Biden administration cancels remaining Laredo, Rio Grande Valley contracts for Trump's border wall, angering Republican lawmakers
The Biden administration on Friday canceled contracts for border wall construction in Texas.
The cancelled contracts were in the Rio Grande Valley and Laredo areas.
The move "isn't going to solve the Biden Border Crisis," Sen.
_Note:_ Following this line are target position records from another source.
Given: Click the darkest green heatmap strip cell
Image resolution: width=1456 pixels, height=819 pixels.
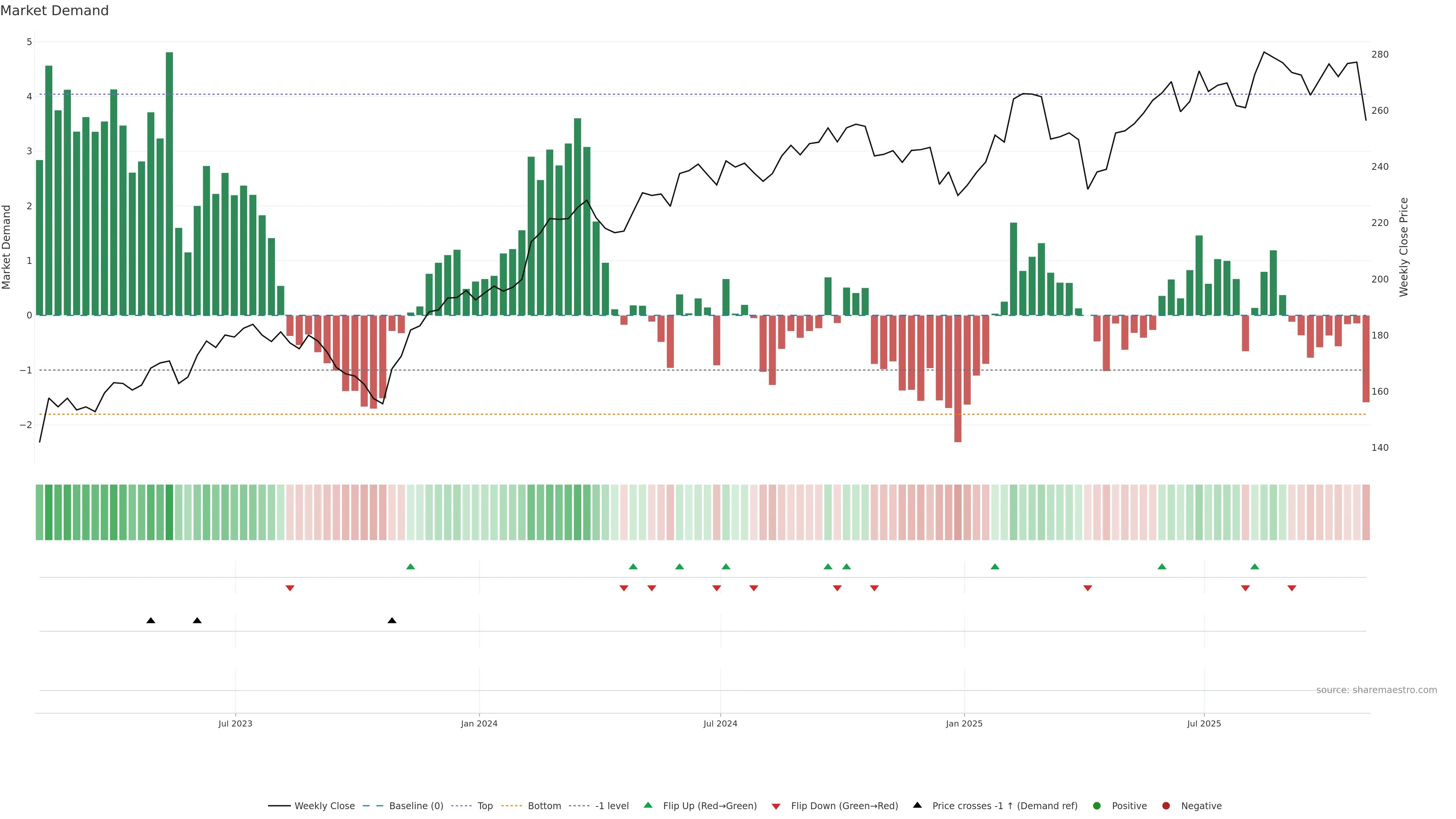Looking at the screenshot, I should click(x=169, y=512).
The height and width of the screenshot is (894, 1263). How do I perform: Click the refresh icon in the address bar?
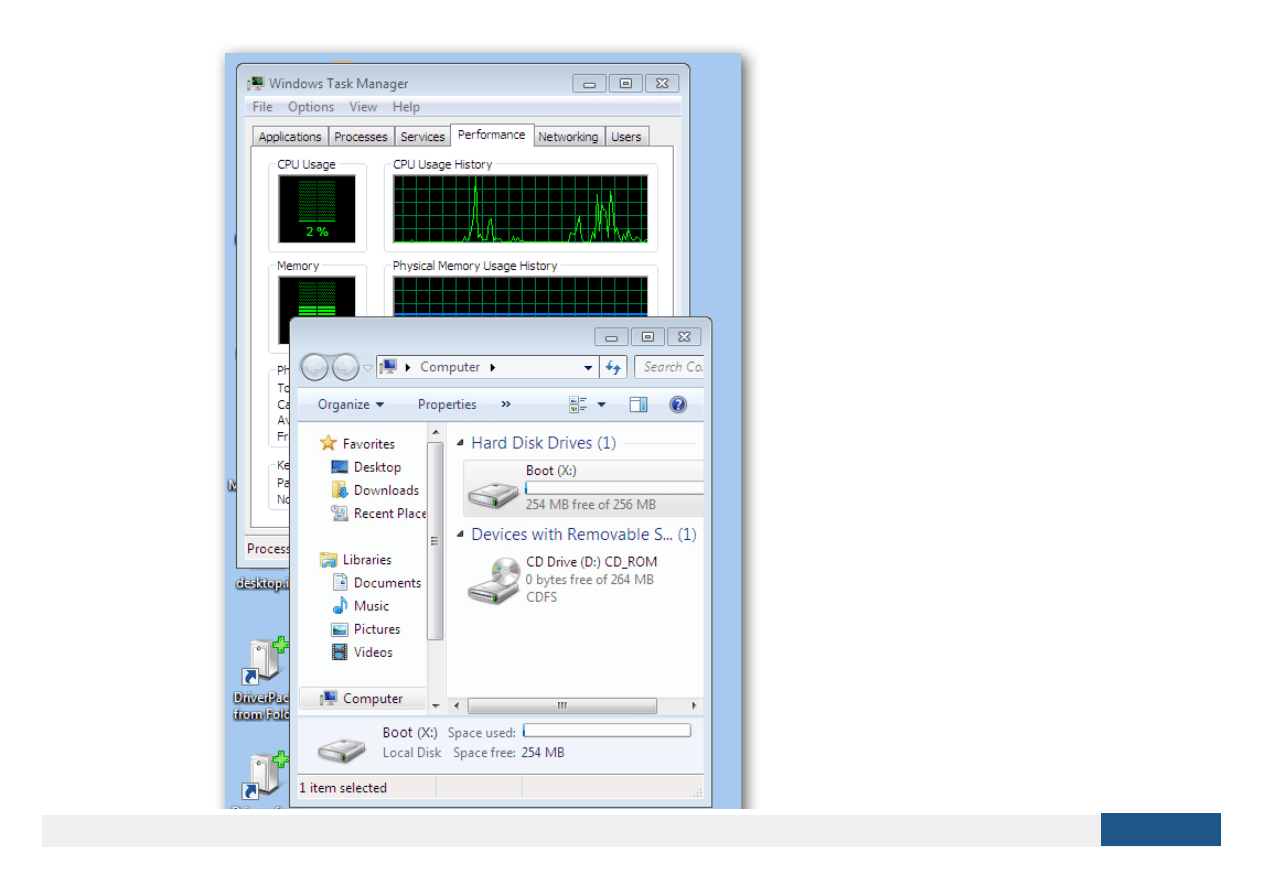613,367
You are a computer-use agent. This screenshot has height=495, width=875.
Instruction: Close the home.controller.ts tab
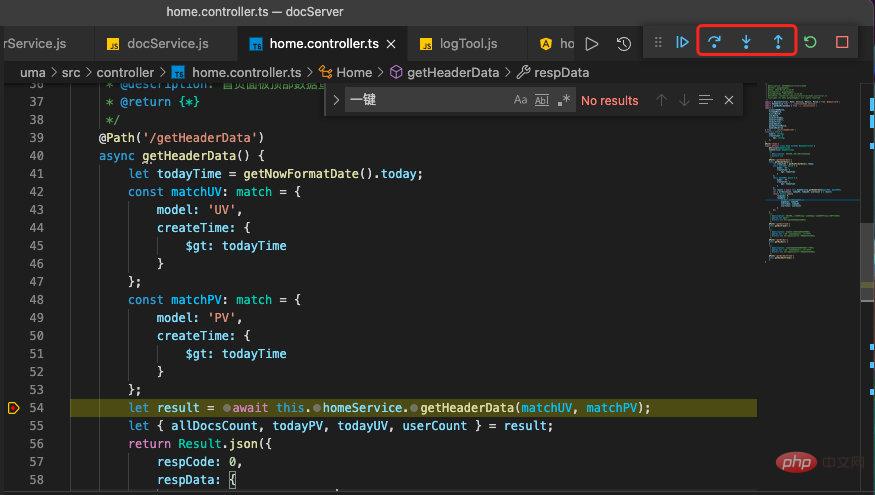[391, 44]
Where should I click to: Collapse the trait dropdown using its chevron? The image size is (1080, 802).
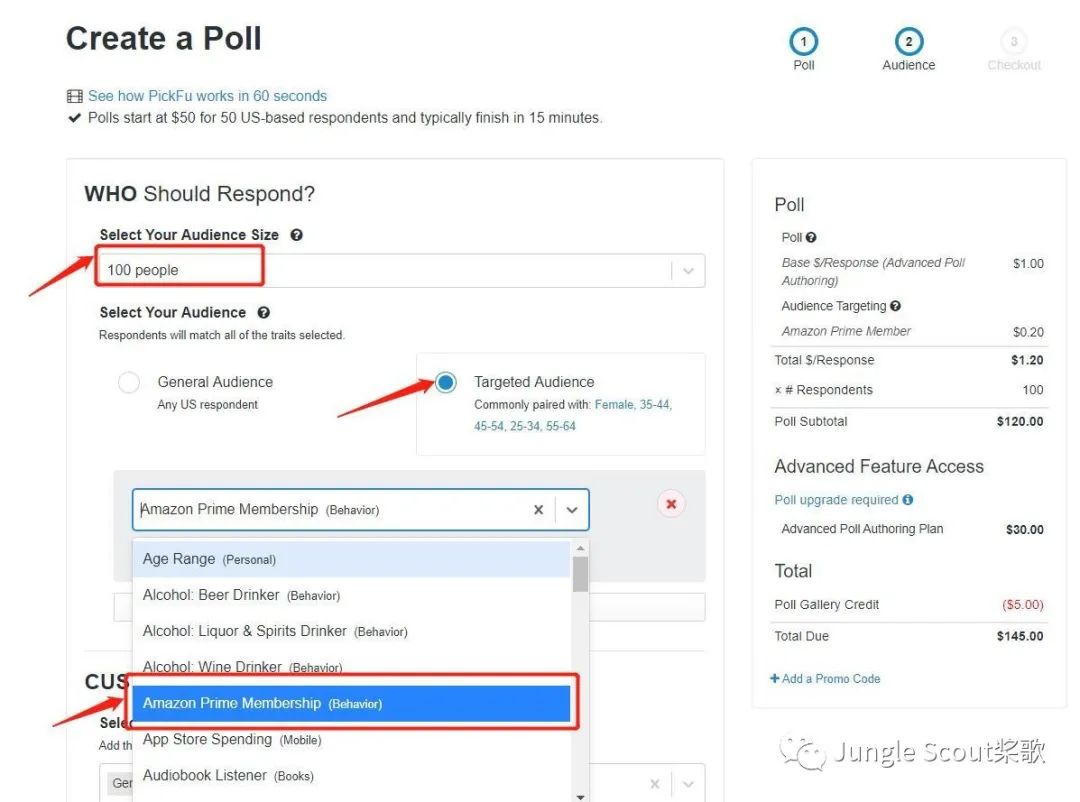tap(572, 510)
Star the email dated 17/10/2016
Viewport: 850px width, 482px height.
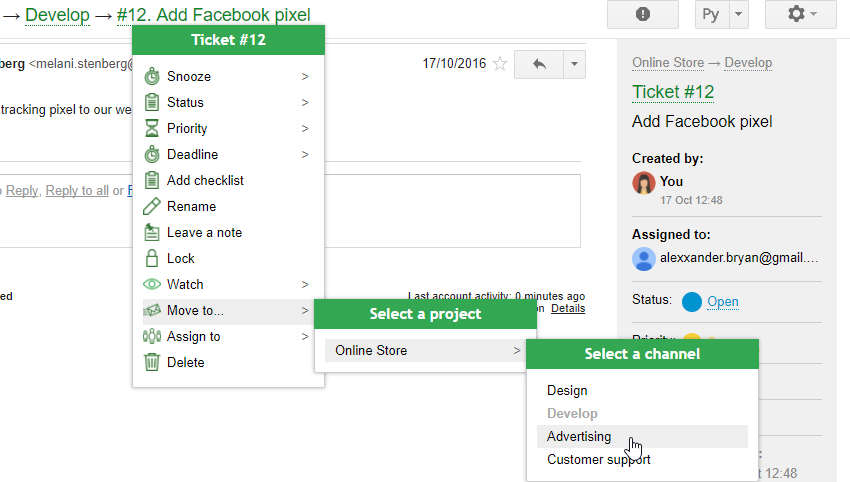point(500,64)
Tom Cotton said.
The Department of Homeland Security on Friday said it would cancel the remaining construction contracts for former President Donald Trump's border wall.
The contracts related to two sections of the US-Mexico border in Texas: Laredo and the Rio Grande Valley area, the DHS said in a press release.
The move came months after the Biden administration cancelled two contracts that spanned about 31 miles of the US-Mexico border in Texas.
DHS said it planned to begin environmental studies for border barrier "system projects." However, those "activities will not involve any construction of new border barrier or permanent land acquisition," it said.
The construction of barriers along the southern US border has become a highly partisan issue. President Donald Trump sought to build a "big, beautiful wall," but others raised questions about whether barriers would solve the problems that drove asylum-seekers to the US in the first place.
Friday's move by the Biden administration raised the ire of a handful of Republican lawmakers, including Rep. Dan Crenshaw, of Texas.
"Impeach Mayorkas," Crenshaw said on Twitter, referring to Alejandro Mayorkas, secretary of homeland security.
"Canceling construction of the border wall isn't going to solve the Biden Border Crisis," Sen. Tom Cotton, of Arkansas, said on Twitter.
Earth Justice, an environmental nonprofit that had sued the Trump administration over the wall, on Friday said canceling the projects would save "71 river miles in Webb and Zapata counties from destruction." The group said the projects would have cost more than $1 billion.
In June, the White House returned $2 billion from border wall projects to the military. Trump's administration had diverted those funds.
"Building a massive wall that spans the entire southern border and costs American taxpayers billions of dollars is not a serious policy solution or responsible use of federal funds," The White House Office of Management and Budget said at the time.